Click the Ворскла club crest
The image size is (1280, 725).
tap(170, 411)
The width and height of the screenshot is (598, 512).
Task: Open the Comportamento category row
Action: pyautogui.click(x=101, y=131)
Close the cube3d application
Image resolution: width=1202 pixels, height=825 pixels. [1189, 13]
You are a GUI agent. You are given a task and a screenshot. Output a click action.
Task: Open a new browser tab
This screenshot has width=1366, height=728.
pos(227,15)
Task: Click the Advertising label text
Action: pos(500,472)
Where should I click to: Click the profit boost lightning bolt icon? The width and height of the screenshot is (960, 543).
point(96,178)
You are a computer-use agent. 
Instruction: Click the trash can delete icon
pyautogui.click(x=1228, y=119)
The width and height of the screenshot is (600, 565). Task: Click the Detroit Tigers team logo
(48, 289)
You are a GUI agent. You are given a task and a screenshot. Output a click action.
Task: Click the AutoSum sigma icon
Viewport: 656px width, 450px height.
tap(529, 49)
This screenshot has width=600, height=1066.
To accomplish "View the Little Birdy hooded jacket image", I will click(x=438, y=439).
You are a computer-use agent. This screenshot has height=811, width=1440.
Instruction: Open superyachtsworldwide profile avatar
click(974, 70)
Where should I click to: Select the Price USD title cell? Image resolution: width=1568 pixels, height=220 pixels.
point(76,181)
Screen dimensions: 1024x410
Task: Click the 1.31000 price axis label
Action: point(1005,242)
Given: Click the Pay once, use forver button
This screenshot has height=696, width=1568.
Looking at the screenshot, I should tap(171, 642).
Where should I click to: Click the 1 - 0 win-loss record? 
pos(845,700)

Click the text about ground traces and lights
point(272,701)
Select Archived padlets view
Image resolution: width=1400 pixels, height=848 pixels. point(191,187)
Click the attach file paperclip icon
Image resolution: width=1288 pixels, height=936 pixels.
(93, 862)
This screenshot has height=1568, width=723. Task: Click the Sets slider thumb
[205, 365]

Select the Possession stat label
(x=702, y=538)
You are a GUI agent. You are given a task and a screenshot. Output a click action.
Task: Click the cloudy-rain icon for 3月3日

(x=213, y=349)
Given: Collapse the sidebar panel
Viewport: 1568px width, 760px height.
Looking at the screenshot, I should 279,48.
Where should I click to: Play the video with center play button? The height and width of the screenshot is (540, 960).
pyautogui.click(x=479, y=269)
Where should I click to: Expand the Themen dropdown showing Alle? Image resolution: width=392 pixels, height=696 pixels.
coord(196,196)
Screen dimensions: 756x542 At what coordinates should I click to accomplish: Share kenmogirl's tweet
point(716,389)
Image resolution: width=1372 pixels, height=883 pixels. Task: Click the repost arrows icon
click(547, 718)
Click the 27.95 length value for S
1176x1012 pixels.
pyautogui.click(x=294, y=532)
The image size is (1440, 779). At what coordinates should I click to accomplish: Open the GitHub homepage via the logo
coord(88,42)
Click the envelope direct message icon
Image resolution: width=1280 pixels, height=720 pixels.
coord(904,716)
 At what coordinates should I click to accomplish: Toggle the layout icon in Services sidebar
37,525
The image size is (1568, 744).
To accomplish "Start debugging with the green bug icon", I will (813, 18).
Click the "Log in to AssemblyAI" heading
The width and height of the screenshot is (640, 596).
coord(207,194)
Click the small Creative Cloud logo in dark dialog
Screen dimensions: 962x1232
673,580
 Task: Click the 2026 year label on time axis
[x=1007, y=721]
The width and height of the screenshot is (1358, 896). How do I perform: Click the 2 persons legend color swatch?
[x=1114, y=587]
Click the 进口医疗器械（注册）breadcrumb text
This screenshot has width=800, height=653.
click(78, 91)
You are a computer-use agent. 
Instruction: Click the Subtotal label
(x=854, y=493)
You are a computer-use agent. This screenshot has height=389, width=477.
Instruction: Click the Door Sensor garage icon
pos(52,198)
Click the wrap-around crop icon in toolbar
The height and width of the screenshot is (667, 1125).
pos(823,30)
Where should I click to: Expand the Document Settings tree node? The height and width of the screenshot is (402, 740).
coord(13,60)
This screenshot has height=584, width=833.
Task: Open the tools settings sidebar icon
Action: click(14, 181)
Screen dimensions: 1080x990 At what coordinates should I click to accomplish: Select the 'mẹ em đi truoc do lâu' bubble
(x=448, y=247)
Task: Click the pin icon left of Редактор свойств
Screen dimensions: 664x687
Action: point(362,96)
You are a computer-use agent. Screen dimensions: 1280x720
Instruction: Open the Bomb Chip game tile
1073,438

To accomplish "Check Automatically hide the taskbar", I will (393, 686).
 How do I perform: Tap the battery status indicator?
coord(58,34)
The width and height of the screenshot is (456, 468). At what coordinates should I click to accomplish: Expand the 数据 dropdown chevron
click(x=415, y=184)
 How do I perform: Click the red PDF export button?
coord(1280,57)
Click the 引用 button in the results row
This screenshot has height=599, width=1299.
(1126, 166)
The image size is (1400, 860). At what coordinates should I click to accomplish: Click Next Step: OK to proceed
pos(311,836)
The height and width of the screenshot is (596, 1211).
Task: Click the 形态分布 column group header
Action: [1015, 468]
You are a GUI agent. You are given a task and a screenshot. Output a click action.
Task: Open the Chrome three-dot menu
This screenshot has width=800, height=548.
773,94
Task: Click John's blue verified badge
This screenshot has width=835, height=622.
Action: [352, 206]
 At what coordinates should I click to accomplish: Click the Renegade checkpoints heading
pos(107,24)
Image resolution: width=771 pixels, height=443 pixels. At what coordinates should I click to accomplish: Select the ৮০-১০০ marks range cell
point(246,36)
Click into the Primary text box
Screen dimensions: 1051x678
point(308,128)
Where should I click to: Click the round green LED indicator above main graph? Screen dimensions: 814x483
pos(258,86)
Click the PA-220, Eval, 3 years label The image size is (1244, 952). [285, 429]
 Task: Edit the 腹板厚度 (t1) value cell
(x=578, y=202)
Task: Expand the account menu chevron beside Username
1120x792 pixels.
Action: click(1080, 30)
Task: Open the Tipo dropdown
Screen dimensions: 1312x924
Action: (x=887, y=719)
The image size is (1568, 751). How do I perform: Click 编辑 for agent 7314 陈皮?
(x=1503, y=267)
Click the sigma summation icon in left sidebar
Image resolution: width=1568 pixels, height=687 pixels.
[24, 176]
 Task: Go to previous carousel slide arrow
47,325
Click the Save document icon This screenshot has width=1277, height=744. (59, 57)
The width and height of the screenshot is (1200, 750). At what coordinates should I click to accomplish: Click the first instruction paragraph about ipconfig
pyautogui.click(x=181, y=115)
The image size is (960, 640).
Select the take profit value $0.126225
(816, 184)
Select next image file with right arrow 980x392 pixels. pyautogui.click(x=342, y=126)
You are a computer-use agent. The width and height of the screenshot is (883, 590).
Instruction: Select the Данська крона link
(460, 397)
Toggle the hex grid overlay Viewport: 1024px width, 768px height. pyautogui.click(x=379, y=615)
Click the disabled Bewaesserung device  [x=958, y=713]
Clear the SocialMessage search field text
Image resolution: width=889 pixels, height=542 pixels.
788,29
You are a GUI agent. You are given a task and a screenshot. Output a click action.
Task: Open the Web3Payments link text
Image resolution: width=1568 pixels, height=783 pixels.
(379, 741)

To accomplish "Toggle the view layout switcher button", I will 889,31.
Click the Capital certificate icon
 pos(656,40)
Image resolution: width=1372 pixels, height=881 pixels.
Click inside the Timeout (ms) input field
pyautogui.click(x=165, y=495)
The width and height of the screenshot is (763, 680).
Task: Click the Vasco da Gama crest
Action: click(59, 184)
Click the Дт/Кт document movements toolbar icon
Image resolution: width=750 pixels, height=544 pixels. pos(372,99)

--------------------

◆ DIRECTIONS: Give back the complete data exactly as supplied.

◆ REPLY TO THE TASK:
Click the Ворскла club crest
The image size is (1280, 725).
tap(170, 411)
The width and height of the screenshot is (598, 512).
Task: Open the Comportamento category row
Action: pyautogui.click(x=101, y=131)
Close the cube3d application
Image resolution: width=1202 pixels, height=825 pixels. [1189, 13]
You are a GUI agent. You are given a task and a screenshot. Output a click action.
Task: Open a new browser tab
This screenshot has width=1366, height=728.
pos(227,15)
Task: Click the Advertising label text
Action: pos(500,472)
Where should I click to: Click the profit boost lightning bolt icon? The width and height of the screenshot is (960, 543).
point(96,178)
You are a computer-use agent. 
Instruction: Click the trash can delete icon
pyautogui.click(x=1228, y=119)
The width and height of the screenshot is (600, 565). Task: Click the Detroit Tigers team logo
(48, 289)
You are a GUI agent. You are given a task and a screenshot. Output a click action.
Task: Click the AutoSum sigma icon
Viewport: 656px width, 450px height.
tap(529, 49)
This screenshot has width=600, height=1066.
To accomplish "View the Little Birdy hooded jacket image", I will click(x=438, y=439).
You are a computer-use agent. This screenshot has height=811, width=1440.
Instruction: Open superyachtsworldwide profile avatar
click(974, 70)
Where should I click to: Select the Price USD title cell? Image resolution: width=1568 pixels, height=220 pixels.
point(76,181)
Screen dimensions: 1024x410
Task: Click the 1.31000 price axis label
Action: point(1005,242)
Given: Click the Pay once, use forver button
This screenshot has height=696, width=1568.
Looking at the screenshot, I should tap(171, 642).
Where should I click to: Click the 1 - 0 win-loss record? 
pos(845,700)

Click the text about ground traces and lights
point(272,701)
Select Archived padlets view
Image resolution: width=1400 pixels, height=848 pixels. point(191,187)
Click the attach file paperclip icon
Image resolution: width=1288 pixels, height=936 pixels.
(93, 862)
This screenshot has height=1568, width=723. Task: Click the Sets slider thumb
[205, 365]

Select the Possession stat label
(x=702, y=538)
You are a GUI agent. You are given a task and a screenshot. Output a click action.
Task: Click the cloudy-rain icon for 3月3日

(x=213, y=349)
Given: Collapse the sidebar panel
Viewport: 1568px width, 760px height.
Looking at the screenshot, I should 279,48.
Where should I click to: Play the video with center play button? The height and width of the screenshot is (540, 960).
pyautogui.click(x=479, y=269)
Where should I click to: Expand the Themen dropdown showing Alle? Image resolution: width=392 pixels, height=696 pixels.
coord(196,196)
Screen dimensions: 756x542 At what coordinates should I click to accomplish: Share kenmogirl's tweet
point(716,389)
Image resolution: width=1372 pixels, height=883 pixels. Task: Click the repost arrows icon
click(547, 718)
Click the 27.95 length value for S
1176x1012 pixels.
pyautogui.click(x=294, y=532)
The image size is (1440, 779). At what coordinates should I click to accomplish: Open the GitHub homepage via the logo
coord(88,42)
Click the envelope direct message icon
Image resolution: width=1280 pixels, height=720 pixels.
coord(904,716)
 At what coordinates should I click to accomplish: Toggle the layout icon in Services sidebar
37,525
The image size is (1568, 744).
To accomplish "Start debugging with the green bug icon", I will (813, 18).
Click the "Log in to AssemblyAI" heading
The width and height of the screenshot is (640, 596).
coord(207,194)
Click the small Creative Cloud logo in dark dialog
Screen dimensions: 962x1232
673,580
 Task: Click the 2026 year label on time axis
[x=1007, y=721]
The width and height of the screenshot is (1358, 896). How do I perform: Click the 2 persons legend color swatch?
[x=1114, y=587]
Click the 进口医疗器械（注册）breadcrumb text
This screenshot has width=800, height=653.
click(78, 91)
You are a computer-use agent. 
Instruction: Click the Subtotal label
(x=854, y=493)
You are a computer-use agent. This screenshot has height=389, width=477.
Instruction: Click the Door Sensor garage icon
pos(52,198)
Click the wrap-around crop icon in toolbar
The height and width of the screenshot is (667, 1125).
pos(823,30)
Where should I click to: Expand the Document Settings tree node? The height and width of the screenshot is (402, 740).
coord(13,60)
This screenshot has height=584, width=833.
Task: Open the tools settings sidebar icon
Action: click(14, 181)
Screen dimensions: 1080x990 At what coordinates should I click to accomplish: Select the 'mẹ em đi truoc do lâu' bubble
(x=448, y=247)
Task: Click the pin icon left of Редактор свойств
Screen dimensions: 664x687
Action: point(362,96)
You are a computer-use agent. Screen dimensions: 1280x720
Instruction: Open the Bomb Chip game tile
1073,438

To accomplish "Check Automatically hide the taskbar", I will (393, 686).
 How do I perform: Tap the battery status indicator?
coord(58,34)
The width and height of the screenshot is (456, 468). At what coordinates should I click to accomplish: Expand the 数据 dropdown chevron
click(x=415, y=184)
 How do I perform: Click the red PDF export button?
coord(1280,57)
Click the 引用 button in the results row
This screenshot has height=599, width=1299.
(1126, 166)
The image size is (1400, 860). At what coordinates should I click to accomplish: Click Next Step: OK to proceed
pos(311,836)
The height and width of the screenshot is (596, 1211).
Task: Click the 形态分布 column group header
Action: [1015, 468]
You are a GUI agent. You are given a task and a screenshot. Output a click action.
Task: Open the Chrome three-dot menu
This screenshot has width=800, height=548.
773,94
Task: Click John's blue verified badge
This screenshot has width=835, height=622.
Action: [352, 206]
 At what coordinates should I click to accomplish: Click the Renegade checkpoints heading
pos(107,24)
Image resolution: width=771 pixels, height=443 pixels. At what coordinates should I click to accomplish: Select the ৮০-১০০ marks range cell
point(246,36)
Click into the Primary text box
Screen dimensions: 1051x678
point(308,128)
Where should I click to: Click the round green LED indicator above main graph? Screen dimensions: 814x483
pos(258,86)
Click the PA-220, Eval, 3 years label The image size is (1244, 952). [285, 429]
 Task: Edit the 腹板厚度 (t1) value cell
(x=578, y=202)
Task: Expand the account menu chevron beside Username
1120x792 pixels.
Action: click(1080, 30)
Task: Open the Tipo dropdown
Screen dimensions: 1312x924
Action: (x=887, y=719)
The image size is (1568, 751). How do I perform: Click 编辑 for agent 7314 陈皮?
(x=1503, y=267)
Click the sigma summation icon in left sidebar
Image resolution: width=1568 pixels, height=687 pixels.
[24, 176]
 Task: Go to previous carousel slide arrow
47,325
Click the Save document icon This screenshot has width=1277, height=744. (59, 57)
The width and height of the screenshot is (1200, 750). At what coordinates should I click to accomplish: Click the first instruction paragraph about ipconfig
pyautogui.click(x=181, y=115)
The image size is (960, 640).
Select the take profit value $0.126225
(816, 184)
Select next image file with right arrow 980x392 pixels. pyautogui.click(x=342, y=126)
You are a computer-use agent. The width and height of the screenshot is (883, 590).
Instruction: Select the Данська крона link
(460, 397)
Toggle the hex grid overlay Viewport: 1024px width, 768px height. pyautogui.click(x=379, y=615)
Click the disabled Bewaesserung device  [x=958, y=713]
Clear the SocialMessage search field text
Image resolution: width=889 pixels, height=542 pixels.
788,29
You are a GUI agent. You are given a task and a screenshot. Output a click action.
Task: Open the Web3Payments link text
Image resolution: width=1568 pixels, height=783 pixels.
(379, 741)

To accomplish "Toggle the view layout switcher button", I will 889,31.
Click the Capital certificate icon
 pos(656,40)
Image resolution: width=1372 pixels, height=881 pixels.
Click inside the Timeout (ms) input field
pyautogui.click(x=165, y=495)
The width and height of the screenshot is (763, 680).
Task: Click the Vasco da Gama crest
Action: click(59, 184)
Click the Дт/Кт document movements toolbar icon
Image resolution: width=750 pixels, height=544 pixels. pos(372,99)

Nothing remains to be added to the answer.